Only when we stopped staking was it after all credible to describe it as a short monkshood. 'Sparks' left unstaked coils upon itself forming a twisty fluffy clump of leaves as short as two feet, though even then the wirey stems of flowers rise to four feet. Then after it matured into a bigger clump, it looked most pleasant creeping through stems of the large deciduous azalea to release its blooms in full sunlight by the path.
The best distinguishing feature of 'Sparks' other than its coiling clumping or vining capacity are the loosely branching flower stalks, as opposed to the tight tall flower spikes of most varieties. The second photo, from July 2003, perfectly captures how extreme is the loose organization of blossoms.
The third photo (August 2003) shows more loose clusters of flowers amidst the semi-creeping stems of leaves clamboring amidst the Algerian ivy; & fourth photo (July 2004) shows a stem of blooms that has wound through the azalea. The flowers are in full form for seven or eight weeks, through nearly the whole of July & August, with a lingering bit of flowering still in early September. This is a longer stretch than for most of the monkshood varieties we've planted, not counting later reblooms of a few that have their first blooms earlier in the year.
Most of our monkshoods when they go to seed can still be oddly decorative, because some have seeds shaped like upside-down "bloomer girl" bloomers such as were worn by suffragists in Victorian times. Others look like wee green four-tentacled cuttlefish. Our 'Sparks' however produces no seeds. The flowers just shrivel & shrink & very slowly faded away. This failure to set seeds, however, is offset by the flowers lasting an extended period of time.
It is fond of the sun, & one reason ours got so tall when staked in 2002 was because it wanted to peek over the fence at the morning sun (as in the first photo at top of the page). It does need some protection to prevent leaf-scorch, & will want extra watering if placed in fuller sun.
Occasional fertilizing with 5-10-5 will insure maximum flowering. It develops quite a big root system which does not like to be dug up & divided, but if it is to be propagated through division, once every five years is enough.
Because monkshood is very poisonous it should be handled with a degree of care, though it does make good cut flowers for bouquets.
Legend has hounded this genus since antiquity (spot the pun!), with numerous associations with witchcraft, homicide, suicide, the underworld goddess Hecate, monkshood having been said to have grown from the deadly slobber of the hell-hound Cerberus.
Called also Dogbane & Wolfbane, canine associations continue into modern times, as when Bela Legosi informs the tragic, cursed Lon Chaney, Jr., in Wolf Man (1941) that he will become a werewolf on the night of the full moon when the Wolfbane blooms. The cinematic flower legend was was encountered in an even earlier werewolf movie, Werewolf of London (1935), in which two werewolves fight over the disposition of an imported Himalayan flower that blooms only in the light of the full moon, & which has the medicinal capacity to stop the terrifying transformation. Then in the modern "girl werewolf" film Ginger Snaps (2000), dried monkshood flowers were "cooked" like heroin & injected as a cure for lycanthropy.
Although monkshood's association with werewolves is a myth that originates in Hollywood cinema, the idea has migrated to horror fiction generally, & had its ancient inspiration in monkshood's association with Hecate's dark realm & the hell-hound Cerberus.

**Exercise:**
Output the passage from the monkshood text exactly, starting at "The best distinguishing" and ending at "organization of blossoms.".

**Provided material:**
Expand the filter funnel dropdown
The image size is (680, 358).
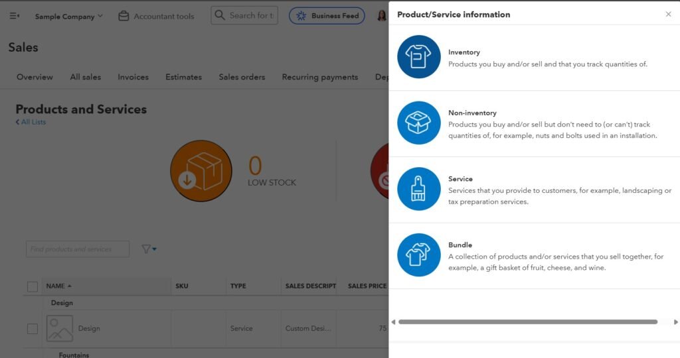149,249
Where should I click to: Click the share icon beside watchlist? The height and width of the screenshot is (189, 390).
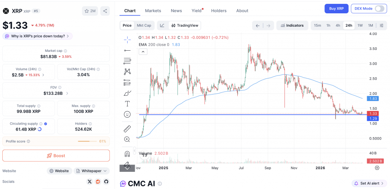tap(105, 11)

---

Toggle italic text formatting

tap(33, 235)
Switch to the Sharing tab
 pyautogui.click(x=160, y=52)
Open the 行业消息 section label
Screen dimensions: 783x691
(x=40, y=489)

**Response area:**
The best distinguishing feature of 'Sparks' other than its coiling clumping or vining capacity are the loosely branching flower stalks, as opposed to the tight tall flower spikes of most varieties. The second photo, from July 2003, perfectly captures how extreme is the loose organization of blossoms.